- [What is being asked]:
The output is the lines below from the one with "This screenshot has height=729, width=1024." through the one with "The image size is (1200, 630).", both included, printed exactly and with no other line.

- [Materials provided]:
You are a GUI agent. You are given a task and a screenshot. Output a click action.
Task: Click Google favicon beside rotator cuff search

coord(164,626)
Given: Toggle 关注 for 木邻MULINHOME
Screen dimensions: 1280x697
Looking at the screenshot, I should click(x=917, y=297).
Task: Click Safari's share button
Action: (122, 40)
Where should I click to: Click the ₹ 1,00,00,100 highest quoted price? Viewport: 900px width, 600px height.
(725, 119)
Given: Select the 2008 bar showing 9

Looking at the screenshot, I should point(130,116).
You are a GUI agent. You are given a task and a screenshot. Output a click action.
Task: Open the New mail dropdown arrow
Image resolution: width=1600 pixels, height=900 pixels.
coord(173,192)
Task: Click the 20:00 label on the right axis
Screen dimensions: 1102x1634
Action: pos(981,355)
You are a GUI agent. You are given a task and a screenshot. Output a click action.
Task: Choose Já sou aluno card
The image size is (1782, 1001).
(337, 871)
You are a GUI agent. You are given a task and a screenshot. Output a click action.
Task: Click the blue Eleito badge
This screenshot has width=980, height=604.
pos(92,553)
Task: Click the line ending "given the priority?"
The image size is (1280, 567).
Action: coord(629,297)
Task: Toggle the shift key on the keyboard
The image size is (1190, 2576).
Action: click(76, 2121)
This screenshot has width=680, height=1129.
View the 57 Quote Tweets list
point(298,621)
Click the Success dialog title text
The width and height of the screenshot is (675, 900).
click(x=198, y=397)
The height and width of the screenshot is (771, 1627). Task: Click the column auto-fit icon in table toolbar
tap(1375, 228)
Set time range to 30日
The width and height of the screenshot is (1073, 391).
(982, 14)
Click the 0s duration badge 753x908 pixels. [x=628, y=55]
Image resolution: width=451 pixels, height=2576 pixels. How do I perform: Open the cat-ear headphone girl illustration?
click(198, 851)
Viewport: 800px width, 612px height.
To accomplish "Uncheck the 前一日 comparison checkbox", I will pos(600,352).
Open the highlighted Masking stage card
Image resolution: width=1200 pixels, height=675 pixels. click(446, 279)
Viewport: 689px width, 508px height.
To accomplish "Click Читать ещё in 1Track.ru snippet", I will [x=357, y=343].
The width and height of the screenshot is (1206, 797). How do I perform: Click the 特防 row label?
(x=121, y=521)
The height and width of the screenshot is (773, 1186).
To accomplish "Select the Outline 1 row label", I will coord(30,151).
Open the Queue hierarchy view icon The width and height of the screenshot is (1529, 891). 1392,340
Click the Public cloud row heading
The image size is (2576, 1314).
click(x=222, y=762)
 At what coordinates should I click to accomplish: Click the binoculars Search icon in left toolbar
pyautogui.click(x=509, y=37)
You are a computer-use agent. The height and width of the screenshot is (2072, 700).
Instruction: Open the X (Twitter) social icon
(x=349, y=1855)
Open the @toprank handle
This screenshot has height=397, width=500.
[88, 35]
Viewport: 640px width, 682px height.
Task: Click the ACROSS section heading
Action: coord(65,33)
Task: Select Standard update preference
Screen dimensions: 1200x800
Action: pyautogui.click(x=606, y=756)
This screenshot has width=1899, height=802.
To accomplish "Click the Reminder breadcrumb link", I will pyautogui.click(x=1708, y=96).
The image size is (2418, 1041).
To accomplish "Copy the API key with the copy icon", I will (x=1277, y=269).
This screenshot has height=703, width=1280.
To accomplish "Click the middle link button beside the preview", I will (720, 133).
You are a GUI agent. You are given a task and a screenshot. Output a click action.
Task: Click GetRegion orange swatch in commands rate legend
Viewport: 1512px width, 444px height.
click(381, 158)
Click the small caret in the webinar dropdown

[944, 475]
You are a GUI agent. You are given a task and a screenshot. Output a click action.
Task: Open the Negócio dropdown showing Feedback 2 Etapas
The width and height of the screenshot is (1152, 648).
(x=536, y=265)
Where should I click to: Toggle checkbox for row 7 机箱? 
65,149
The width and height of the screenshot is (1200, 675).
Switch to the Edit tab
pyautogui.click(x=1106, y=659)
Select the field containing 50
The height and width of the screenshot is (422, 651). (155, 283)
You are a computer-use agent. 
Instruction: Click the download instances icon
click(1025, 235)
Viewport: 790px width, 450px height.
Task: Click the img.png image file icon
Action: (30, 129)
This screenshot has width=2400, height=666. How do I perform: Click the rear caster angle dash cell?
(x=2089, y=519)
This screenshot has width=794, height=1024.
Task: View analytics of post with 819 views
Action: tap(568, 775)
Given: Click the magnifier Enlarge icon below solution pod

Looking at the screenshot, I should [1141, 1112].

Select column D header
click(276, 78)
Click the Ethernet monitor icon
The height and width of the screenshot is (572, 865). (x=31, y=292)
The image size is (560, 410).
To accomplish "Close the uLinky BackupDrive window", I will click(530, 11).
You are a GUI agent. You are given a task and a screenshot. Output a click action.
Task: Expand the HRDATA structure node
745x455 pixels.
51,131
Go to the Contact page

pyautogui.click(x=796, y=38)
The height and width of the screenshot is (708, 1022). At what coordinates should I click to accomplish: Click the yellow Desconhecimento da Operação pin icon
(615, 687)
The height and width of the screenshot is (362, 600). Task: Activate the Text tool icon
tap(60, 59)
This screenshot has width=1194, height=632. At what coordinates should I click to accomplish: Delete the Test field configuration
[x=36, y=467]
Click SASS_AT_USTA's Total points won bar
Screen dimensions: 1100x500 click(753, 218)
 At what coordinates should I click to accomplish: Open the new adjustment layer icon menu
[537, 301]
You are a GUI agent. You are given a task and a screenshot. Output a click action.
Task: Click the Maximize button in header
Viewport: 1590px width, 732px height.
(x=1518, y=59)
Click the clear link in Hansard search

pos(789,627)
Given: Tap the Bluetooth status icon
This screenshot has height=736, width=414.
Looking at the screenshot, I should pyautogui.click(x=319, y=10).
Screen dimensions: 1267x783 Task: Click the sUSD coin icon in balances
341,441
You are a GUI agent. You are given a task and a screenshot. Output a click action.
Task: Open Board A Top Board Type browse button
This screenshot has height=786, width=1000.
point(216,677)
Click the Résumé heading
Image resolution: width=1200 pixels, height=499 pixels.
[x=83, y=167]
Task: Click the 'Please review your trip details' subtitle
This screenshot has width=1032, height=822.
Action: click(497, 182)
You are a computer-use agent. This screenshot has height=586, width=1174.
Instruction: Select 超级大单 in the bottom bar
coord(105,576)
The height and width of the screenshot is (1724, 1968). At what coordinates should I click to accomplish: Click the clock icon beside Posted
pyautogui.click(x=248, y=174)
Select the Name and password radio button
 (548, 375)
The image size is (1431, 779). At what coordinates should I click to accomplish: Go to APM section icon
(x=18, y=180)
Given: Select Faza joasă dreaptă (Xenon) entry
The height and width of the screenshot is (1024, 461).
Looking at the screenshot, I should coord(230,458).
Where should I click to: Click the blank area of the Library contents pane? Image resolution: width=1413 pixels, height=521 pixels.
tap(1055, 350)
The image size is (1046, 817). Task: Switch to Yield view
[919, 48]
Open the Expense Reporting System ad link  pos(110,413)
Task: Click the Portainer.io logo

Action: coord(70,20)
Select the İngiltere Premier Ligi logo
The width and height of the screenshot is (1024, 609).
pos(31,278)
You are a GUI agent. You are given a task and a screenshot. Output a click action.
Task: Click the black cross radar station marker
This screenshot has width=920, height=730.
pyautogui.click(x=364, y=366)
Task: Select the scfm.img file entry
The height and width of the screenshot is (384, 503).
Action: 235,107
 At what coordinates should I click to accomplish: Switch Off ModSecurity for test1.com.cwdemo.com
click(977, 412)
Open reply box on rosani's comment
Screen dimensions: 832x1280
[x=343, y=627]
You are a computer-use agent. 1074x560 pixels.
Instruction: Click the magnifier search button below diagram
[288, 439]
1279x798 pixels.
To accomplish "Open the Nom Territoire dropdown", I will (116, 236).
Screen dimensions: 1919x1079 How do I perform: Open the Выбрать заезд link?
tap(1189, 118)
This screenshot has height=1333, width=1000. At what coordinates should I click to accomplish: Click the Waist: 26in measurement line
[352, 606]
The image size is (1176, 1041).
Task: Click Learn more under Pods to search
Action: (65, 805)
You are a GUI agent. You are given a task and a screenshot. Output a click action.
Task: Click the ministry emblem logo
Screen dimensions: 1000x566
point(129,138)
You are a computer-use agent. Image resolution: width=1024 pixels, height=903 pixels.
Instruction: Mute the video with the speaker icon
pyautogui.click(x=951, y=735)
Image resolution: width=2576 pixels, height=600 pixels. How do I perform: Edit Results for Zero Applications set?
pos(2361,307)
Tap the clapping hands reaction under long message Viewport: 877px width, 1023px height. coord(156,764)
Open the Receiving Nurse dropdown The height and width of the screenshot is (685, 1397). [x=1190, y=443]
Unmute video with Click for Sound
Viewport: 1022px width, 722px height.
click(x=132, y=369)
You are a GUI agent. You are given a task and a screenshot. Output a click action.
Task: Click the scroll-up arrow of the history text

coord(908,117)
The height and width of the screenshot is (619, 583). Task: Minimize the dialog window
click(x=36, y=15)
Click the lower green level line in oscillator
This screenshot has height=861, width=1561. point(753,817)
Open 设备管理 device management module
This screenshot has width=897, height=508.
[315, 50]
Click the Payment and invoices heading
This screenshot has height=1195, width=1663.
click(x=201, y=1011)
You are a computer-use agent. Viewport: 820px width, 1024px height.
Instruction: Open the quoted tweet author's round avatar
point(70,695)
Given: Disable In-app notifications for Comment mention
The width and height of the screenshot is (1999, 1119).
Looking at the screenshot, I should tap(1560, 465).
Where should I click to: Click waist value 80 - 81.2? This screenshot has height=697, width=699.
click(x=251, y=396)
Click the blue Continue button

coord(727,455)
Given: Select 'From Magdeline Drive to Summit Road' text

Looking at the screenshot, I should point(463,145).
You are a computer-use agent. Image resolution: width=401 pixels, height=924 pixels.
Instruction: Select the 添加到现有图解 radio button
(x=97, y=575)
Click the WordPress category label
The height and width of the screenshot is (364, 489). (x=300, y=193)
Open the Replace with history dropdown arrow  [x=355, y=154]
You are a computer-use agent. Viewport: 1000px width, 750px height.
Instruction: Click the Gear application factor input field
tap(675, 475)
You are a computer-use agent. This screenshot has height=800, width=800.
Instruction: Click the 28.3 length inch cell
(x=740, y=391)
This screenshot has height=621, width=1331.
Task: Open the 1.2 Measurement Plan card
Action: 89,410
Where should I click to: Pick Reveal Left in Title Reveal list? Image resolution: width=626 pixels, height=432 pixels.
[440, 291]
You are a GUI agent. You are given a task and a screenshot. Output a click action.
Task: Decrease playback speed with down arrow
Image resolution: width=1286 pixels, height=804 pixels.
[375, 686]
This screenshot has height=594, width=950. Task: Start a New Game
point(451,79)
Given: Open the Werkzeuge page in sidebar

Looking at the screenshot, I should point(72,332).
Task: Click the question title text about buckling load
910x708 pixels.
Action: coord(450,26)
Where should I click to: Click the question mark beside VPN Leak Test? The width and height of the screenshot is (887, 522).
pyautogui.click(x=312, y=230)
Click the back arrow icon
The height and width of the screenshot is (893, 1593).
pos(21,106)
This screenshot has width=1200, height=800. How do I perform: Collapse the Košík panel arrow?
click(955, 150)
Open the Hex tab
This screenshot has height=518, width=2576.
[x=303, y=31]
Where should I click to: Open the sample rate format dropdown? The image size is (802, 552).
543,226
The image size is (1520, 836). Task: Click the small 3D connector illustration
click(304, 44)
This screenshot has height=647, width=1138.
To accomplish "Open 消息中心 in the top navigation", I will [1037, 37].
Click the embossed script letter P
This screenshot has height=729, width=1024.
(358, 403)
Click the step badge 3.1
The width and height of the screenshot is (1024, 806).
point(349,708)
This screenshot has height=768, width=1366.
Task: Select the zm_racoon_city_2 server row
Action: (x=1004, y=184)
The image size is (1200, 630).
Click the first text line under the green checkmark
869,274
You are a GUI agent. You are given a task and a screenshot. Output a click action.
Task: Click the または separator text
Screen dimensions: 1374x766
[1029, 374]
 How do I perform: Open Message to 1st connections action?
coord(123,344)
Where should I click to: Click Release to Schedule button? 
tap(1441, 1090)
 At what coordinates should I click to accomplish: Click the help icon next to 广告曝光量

- [Final answer]:
This screenshot has height=729, width=1024.
(358, 403)
Click the step badge 3.1
The width and height of the screenshot is (1024, 806).
point(349,708)
This screenshot has height=768, width=1366.
Task: Select the zm_racoon_city_2 server row
Action: (x=1004, y=184)
The image size is (1200, 630).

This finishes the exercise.